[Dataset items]
════
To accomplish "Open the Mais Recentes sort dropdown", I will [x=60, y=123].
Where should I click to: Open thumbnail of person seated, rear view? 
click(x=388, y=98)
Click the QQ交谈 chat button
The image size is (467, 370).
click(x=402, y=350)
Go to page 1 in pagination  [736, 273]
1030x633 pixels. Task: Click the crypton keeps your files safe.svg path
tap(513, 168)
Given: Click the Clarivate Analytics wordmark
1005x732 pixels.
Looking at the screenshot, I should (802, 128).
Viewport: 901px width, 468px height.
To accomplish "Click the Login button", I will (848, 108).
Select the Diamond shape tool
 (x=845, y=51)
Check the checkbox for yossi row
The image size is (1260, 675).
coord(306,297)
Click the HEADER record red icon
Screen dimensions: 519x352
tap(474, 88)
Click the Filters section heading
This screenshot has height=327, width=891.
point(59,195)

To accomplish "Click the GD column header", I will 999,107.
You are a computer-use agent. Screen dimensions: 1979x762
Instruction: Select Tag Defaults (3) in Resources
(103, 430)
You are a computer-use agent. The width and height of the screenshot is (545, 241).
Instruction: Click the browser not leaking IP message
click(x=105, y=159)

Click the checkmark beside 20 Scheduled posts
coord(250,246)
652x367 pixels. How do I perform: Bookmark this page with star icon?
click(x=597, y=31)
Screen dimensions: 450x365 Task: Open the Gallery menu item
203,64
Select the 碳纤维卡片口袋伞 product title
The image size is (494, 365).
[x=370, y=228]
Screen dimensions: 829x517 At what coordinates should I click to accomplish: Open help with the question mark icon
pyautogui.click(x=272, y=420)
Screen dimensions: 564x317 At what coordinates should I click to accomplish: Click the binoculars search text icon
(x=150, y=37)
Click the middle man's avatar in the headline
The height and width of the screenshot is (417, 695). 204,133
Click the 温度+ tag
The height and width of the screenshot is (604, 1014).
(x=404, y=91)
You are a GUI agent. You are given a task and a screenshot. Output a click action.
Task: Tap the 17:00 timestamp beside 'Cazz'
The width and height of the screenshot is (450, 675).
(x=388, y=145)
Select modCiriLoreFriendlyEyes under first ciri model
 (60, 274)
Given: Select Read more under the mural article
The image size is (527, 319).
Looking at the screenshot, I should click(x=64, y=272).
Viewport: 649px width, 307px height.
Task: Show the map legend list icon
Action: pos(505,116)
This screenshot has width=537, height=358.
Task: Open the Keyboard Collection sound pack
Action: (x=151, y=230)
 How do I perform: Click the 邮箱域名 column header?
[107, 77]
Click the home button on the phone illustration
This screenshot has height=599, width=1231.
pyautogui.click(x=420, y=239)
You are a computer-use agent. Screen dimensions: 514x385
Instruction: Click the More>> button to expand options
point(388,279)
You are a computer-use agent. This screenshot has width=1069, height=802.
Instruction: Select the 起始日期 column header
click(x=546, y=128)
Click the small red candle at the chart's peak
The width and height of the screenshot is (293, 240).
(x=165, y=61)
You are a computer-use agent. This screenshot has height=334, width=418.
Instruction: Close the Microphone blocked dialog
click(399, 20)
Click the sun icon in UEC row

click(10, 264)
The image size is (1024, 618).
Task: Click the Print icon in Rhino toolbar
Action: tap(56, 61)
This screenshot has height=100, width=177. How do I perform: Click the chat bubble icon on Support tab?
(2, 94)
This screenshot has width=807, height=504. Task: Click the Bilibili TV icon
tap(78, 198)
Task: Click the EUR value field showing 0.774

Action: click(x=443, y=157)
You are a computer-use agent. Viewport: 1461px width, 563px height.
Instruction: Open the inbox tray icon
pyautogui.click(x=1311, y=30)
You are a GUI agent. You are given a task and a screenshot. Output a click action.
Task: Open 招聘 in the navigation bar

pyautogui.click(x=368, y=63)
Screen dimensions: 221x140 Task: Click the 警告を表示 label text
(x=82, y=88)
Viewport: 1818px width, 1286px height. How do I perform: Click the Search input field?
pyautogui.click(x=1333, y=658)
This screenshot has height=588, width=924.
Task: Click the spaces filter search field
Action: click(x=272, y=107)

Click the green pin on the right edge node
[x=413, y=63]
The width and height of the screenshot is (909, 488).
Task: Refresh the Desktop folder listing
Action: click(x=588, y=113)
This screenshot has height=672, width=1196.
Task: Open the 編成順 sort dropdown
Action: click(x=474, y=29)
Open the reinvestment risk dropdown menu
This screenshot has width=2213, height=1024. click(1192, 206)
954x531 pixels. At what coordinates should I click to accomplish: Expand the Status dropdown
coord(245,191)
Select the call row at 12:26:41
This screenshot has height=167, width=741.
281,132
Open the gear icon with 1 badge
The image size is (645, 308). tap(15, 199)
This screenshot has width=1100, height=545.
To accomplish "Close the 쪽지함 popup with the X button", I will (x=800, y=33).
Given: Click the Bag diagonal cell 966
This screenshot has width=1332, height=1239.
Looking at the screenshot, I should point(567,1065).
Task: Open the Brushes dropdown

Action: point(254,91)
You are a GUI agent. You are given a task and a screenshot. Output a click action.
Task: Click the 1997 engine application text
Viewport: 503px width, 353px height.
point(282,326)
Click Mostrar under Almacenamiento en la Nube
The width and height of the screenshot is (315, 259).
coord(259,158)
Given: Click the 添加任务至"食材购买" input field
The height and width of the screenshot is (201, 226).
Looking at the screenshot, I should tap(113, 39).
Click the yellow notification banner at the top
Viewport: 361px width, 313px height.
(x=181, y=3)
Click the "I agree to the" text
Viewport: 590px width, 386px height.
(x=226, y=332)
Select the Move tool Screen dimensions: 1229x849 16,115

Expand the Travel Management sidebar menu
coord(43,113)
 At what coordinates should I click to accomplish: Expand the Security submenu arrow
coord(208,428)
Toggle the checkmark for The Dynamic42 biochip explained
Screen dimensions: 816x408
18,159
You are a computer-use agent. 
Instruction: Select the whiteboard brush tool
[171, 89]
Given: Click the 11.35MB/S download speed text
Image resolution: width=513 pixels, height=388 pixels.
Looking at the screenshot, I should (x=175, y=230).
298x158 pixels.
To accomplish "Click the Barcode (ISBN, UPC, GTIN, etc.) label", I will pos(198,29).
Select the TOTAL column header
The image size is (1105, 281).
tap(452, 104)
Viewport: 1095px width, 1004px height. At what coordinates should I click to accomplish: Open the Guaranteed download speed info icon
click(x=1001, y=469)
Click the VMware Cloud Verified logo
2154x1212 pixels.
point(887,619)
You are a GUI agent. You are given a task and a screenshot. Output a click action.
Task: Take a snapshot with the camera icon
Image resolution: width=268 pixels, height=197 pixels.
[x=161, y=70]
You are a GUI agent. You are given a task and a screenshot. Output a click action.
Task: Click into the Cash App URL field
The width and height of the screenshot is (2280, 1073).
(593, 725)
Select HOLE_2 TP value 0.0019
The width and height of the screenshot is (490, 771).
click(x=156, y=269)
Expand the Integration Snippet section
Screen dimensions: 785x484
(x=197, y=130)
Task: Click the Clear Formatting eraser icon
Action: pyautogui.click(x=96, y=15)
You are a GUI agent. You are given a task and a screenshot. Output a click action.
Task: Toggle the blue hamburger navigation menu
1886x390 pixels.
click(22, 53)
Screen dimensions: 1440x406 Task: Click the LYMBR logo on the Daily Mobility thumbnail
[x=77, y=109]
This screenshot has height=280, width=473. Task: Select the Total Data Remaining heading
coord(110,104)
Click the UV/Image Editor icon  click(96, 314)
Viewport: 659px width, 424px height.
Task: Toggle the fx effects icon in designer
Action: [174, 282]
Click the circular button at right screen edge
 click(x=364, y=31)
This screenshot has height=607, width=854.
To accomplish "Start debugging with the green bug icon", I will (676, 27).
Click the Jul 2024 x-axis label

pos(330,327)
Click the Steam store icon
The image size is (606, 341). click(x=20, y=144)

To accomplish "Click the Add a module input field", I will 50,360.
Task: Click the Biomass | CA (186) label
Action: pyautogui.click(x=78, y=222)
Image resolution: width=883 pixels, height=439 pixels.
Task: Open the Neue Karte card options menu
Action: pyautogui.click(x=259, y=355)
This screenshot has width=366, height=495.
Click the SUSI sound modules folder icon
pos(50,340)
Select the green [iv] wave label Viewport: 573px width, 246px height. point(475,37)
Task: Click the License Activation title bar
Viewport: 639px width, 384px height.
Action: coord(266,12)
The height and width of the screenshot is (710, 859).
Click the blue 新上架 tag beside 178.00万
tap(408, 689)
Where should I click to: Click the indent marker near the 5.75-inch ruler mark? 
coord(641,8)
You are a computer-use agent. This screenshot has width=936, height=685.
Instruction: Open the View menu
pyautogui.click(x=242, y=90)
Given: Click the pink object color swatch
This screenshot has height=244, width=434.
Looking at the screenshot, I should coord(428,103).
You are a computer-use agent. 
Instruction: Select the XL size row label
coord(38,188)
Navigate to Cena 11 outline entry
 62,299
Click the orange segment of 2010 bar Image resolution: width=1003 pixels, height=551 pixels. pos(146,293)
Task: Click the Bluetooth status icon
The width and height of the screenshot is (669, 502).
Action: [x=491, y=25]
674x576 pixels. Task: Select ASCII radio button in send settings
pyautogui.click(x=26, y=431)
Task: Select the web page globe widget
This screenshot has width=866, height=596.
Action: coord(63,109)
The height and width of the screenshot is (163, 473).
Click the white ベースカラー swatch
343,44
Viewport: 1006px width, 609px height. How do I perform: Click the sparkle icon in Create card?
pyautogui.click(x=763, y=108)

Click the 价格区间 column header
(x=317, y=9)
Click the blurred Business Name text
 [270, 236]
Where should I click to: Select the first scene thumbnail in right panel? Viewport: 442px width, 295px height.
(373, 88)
════
> **Stated task**:
In the listing above, quote the lines word for word, starting at the line containing "Given: Click the 11.35MB/S" and ending after the line containing "Looking at the screenshot, I should (x=175, y=230).".

> **Exercise result**:
Given: Click the 11.35MB/S download speed text
Image resolution: width=513 pixels, height=388 pixels.
Looking at the screenshot, I should (x=175, y=230).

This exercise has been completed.